Exercise details → Please retype, unchanged, each line from the top of the material below through the line where "The width and" appears.
___ Extracted information
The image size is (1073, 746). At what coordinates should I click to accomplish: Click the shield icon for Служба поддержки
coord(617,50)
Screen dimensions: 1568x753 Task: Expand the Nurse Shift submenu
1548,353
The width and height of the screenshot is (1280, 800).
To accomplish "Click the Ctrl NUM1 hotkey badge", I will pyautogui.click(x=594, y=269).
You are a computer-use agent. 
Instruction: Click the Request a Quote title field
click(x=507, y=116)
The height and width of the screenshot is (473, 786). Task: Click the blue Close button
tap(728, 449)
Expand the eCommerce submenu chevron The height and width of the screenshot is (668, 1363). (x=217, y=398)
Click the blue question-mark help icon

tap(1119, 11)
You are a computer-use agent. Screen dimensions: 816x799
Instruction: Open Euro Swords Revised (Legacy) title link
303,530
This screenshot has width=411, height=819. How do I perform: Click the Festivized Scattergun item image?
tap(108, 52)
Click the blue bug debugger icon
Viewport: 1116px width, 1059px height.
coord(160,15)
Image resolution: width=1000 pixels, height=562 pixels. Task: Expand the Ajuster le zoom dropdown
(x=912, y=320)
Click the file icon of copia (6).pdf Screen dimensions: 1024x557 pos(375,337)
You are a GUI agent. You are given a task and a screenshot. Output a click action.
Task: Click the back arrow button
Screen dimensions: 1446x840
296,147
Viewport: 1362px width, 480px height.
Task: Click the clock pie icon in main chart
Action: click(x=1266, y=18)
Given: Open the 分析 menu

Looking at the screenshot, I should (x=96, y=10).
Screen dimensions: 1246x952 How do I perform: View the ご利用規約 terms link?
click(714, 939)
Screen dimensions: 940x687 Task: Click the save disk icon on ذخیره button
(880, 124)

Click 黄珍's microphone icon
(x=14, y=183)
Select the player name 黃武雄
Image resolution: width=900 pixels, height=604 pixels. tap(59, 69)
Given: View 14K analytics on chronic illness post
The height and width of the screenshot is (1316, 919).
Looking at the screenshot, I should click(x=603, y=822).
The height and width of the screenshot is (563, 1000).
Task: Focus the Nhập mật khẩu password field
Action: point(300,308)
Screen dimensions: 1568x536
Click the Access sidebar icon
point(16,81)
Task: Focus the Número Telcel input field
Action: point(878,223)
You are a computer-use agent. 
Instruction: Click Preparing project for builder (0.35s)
______
Solution →
The image size is (1073, 746). At what coordinates should I click to accomplish: Click the shield icon for Служба поддержки
coord(617,50)
Screen dimensions: 1568x753 Task: Expand the Nurse Shift submenu
1548,353
The width and height of the screenshot is (1280, 800).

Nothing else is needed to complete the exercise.